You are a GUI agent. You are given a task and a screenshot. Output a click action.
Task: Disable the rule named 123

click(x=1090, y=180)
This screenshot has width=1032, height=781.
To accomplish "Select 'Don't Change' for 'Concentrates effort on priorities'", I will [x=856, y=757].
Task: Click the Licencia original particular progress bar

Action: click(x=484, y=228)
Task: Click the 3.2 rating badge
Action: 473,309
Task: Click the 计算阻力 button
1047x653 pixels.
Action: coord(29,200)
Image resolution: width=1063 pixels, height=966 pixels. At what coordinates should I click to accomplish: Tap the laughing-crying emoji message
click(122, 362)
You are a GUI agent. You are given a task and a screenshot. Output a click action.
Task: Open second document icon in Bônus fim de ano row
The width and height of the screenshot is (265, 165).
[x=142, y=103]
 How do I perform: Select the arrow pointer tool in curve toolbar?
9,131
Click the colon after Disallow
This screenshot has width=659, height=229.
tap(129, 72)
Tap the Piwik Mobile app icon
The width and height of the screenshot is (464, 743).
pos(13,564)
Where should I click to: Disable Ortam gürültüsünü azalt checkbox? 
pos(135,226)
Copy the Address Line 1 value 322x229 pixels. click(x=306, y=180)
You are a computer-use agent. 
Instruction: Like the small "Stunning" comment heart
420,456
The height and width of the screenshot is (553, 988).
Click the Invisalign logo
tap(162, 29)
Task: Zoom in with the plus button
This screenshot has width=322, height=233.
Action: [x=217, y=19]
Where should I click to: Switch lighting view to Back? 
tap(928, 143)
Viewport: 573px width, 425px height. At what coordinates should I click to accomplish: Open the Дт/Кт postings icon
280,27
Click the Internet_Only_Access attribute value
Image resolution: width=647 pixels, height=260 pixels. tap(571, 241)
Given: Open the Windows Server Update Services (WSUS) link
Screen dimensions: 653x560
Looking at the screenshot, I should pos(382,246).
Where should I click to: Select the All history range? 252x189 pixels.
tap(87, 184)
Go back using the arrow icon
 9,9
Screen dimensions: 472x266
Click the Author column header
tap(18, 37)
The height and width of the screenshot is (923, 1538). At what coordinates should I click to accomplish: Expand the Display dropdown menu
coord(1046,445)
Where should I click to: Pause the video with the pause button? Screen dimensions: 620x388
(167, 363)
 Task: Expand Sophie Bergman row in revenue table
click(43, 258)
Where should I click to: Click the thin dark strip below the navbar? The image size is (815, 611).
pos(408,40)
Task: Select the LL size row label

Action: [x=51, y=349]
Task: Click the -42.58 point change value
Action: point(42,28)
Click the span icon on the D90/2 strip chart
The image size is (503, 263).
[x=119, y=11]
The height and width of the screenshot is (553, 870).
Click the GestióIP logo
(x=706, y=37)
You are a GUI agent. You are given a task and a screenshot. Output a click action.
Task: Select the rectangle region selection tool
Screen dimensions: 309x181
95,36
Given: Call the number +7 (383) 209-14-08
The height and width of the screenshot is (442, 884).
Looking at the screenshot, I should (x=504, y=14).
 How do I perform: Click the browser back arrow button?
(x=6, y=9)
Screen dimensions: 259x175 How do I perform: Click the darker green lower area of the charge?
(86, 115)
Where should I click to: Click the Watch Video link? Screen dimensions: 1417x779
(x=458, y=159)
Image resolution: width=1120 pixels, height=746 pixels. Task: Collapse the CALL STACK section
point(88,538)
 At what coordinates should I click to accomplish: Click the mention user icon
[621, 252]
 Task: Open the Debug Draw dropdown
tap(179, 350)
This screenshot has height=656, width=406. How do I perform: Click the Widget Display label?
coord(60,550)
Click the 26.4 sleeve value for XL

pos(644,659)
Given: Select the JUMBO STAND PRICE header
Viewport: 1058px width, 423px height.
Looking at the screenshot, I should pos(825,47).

• _The task_
After locating the line holding "This screenshot has width=659, height=229." above, output exactly that line and every line after it through the line holding "Copy the Address". Include nothing else.

• _Exercise response_
This screenshot has width=659, height=229.
tap(129, 72)
Tap the Piwik Mobile app icon
The width and height of the screenshot is (464, 743).
pos(13,564)
Where should I click to: Disable Ortam gürültüsünü azalt checkbox? 
pos(135,226)
Copy the Address Line 1 value 322x229 pixels. click(x=306, y=180)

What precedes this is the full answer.